As noted earlier today in a post by Geoff Rapp, Thomas T. Roberts died Wednesday, February 13, at his home in Palos Verdes Peninsula, California. Roberts was 84. Roberts was the first baseball salary arbitrator to choose a $1,000,000 request when he sided with Los Angeles Dodgers pitcher Fernando Valenzuela in 1983. The Dodgers offered $750,000.

He was probably better known for his 1988 collusion award. Of particular importance to the subject of my blogging for the past few weeks was a quotation from a 1989 presentation at a Stetson University conference on labor and employment that appeared in the Associated Press obituary. Bruce Lowitt started his article with the following quotation:

"There is a feeling ... that arbitrators have a tendency to split things, to give one to the club and the next one to the player in the hope of not offending either party so he'll be hired again. That's an illusion. A successful arbitrator doesn't pay attention to his box score, in baseball or anywhere else. The worst thing you can do as an arbitrator is get a reputation that you're trying to please people."

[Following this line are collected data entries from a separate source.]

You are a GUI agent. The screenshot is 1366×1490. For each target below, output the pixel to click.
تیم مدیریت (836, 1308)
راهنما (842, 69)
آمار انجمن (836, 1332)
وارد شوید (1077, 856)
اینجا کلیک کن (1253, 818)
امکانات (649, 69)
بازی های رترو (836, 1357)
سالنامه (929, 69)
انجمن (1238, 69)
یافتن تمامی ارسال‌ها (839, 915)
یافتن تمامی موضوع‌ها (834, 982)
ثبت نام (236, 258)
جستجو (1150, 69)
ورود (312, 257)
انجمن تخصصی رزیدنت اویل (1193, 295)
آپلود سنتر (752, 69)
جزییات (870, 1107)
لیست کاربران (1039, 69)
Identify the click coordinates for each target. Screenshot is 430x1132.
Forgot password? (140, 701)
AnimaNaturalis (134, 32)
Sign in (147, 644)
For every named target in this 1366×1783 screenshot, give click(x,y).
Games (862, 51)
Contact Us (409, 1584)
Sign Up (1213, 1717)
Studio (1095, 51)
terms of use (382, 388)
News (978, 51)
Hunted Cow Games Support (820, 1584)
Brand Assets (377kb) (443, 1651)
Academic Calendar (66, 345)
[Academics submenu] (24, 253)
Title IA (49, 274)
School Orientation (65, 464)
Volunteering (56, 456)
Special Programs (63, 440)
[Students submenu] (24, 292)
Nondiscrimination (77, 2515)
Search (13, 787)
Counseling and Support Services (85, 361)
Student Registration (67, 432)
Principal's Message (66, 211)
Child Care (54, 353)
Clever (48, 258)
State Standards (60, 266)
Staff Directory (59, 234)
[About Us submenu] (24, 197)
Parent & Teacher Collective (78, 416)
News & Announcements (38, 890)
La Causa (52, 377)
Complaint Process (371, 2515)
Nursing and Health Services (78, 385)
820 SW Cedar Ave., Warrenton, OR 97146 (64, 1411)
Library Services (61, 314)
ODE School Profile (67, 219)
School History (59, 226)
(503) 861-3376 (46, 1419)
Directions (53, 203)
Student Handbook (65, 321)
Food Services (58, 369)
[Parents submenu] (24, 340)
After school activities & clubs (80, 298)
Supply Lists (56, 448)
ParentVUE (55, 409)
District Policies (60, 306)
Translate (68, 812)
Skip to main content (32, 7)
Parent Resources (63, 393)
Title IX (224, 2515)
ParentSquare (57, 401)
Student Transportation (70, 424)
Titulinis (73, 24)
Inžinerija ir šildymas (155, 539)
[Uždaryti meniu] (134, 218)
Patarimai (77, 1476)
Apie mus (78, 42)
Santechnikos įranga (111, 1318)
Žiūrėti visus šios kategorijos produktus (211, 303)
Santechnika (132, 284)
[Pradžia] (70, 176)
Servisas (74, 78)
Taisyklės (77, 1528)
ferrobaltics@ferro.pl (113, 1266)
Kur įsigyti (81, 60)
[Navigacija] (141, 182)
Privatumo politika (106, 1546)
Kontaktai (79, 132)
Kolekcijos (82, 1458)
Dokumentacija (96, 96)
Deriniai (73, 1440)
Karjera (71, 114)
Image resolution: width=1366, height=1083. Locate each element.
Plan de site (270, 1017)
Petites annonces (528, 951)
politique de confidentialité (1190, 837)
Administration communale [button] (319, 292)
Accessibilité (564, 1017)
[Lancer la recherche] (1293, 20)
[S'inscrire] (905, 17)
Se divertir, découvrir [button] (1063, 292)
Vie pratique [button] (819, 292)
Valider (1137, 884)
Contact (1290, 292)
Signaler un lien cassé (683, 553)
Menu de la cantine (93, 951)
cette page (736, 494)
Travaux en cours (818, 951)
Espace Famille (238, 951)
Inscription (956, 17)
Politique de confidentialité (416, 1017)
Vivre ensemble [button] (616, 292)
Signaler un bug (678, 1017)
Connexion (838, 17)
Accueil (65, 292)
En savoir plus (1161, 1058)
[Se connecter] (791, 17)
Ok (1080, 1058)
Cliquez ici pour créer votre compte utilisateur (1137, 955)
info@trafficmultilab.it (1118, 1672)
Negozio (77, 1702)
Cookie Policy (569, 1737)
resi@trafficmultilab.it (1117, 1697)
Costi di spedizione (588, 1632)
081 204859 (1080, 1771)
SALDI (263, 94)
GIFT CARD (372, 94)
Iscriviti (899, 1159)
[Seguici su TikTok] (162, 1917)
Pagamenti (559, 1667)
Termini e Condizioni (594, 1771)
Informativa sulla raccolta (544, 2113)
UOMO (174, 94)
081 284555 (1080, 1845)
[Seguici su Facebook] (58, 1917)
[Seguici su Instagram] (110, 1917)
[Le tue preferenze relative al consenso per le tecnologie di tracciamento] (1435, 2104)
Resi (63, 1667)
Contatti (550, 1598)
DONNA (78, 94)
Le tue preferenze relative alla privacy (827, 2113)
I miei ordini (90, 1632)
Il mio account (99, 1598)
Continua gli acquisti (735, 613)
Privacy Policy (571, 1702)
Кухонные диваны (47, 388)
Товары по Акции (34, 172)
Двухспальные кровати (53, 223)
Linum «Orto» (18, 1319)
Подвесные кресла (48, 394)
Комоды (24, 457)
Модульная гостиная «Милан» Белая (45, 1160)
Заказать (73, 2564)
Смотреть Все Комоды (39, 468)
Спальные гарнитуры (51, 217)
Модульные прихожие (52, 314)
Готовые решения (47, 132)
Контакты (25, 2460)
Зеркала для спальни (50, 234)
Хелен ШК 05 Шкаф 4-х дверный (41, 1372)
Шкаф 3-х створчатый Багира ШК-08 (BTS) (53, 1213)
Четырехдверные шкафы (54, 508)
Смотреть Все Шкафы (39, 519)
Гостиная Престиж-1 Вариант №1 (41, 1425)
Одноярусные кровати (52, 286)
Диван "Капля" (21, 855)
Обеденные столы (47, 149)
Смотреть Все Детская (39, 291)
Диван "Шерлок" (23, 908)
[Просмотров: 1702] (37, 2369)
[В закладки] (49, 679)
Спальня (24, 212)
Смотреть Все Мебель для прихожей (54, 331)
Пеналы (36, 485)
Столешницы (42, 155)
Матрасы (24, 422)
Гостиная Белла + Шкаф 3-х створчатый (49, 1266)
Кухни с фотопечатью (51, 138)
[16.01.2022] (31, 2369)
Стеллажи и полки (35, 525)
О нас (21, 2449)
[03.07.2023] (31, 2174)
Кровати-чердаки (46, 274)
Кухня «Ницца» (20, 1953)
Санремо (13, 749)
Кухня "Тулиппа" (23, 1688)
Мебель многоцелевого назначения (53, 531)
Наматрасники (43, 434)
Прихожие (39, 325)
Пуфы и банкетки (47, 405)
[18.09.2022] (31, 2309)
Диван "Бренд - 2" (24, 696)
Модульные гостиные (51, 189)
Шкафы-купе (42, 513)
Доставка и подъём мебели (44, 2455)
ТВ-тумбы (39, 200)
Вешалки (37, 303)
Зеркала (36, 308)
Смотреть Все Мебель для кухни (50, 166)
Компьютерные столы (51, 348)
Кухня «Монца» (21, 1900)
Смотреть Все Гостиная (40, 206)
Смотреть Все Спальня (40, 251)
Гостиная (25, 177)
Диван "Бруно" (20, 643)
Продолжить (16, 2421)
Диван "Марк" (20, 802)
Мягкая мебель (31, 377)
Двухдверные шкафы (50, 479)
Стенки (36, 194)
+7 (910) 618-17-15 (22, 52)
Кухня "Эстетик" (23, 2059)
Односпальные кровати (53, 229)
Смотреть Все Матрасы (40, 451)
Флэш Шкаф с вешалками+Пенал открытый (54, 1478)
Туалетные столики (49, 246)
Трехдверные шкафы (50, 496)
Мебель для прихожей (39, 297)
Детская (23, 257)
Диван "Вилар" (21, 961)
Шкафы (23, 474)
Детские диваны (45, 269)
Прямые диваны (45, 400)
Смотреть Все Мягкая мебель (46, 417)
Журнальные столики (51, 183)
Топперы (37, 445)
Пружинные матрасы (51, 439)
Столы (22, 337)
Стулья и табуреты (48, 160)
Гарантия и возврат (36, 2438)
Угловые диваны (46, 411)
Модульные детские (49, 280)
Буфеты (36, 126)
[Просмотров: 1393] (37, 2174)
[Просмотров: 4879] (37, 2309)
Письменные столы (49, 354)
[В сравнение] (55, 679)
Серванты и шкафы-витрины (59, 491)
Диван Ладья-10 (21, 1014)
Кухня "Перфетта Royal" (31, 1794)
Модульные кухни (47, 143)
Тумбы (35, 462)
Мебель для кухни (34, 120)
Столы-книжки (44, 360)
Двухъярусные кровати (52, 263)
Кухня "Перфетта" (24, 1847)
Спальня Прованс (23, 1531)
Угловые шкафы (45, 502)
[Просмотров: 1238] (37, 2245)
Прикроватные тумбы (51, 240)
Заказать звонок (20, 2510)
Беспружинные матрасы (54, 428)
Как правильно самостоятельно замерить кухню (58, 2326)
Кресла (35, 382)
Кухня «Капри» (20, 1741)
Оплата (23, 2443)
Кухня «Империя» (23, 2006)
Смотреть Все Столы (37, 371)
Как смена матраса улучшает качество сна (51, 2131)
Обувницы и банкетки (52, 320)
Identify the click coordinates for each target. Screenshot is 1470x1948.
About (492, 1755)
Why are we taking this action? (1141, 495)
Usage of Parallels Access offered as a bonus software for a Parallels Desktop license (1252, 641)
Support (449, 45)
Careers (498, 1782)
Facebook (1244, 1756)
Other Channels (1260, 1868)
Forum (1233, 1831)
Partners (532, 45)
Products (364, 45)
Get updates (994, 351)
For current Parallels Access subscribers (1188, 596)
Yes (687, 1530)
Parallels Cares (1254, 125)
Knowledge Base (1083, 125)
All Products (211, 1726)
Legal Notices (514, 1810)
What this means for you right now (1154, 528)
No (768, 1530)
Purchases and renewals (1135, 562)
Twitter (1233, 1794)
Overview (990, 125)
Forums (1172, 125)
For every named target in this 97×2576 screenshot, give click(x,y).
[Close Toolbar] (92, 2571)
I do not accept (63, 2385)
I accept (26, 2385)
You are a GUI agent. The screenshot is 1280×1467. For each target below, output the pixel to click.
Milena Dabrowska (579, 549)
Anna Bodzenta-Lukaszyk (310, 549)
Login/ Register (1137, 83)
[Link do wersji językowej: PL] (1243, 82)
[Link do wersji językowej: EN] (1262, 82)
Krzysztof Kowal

You can find the complete article on one of the two major legal databases: Bruce Lowitt, "Salary Umpire: Tales of an Arbitrator," St. Petersburg Times, March 4, 1989, 1C. You should really go look at the entire article because the discussion of the Valenzuela and Raines hearings are priceless.

Roberts comments at Stetson were made while he was serving as president of the National Academy of Arbitrators.

Roberts also awarded Tim Raines a record-breaking $1,200,000 salary in 1985 instead of the Montreal Expos offer of $1,000,000. However, one year earlier, he had accepted Oakland’s figure of $950,000 instead of Rickey Henderson’s request for $1,200,000.

Roberts was a native of Chicago with a bachelor’s and a law degree from Loyola University of Los Angeles.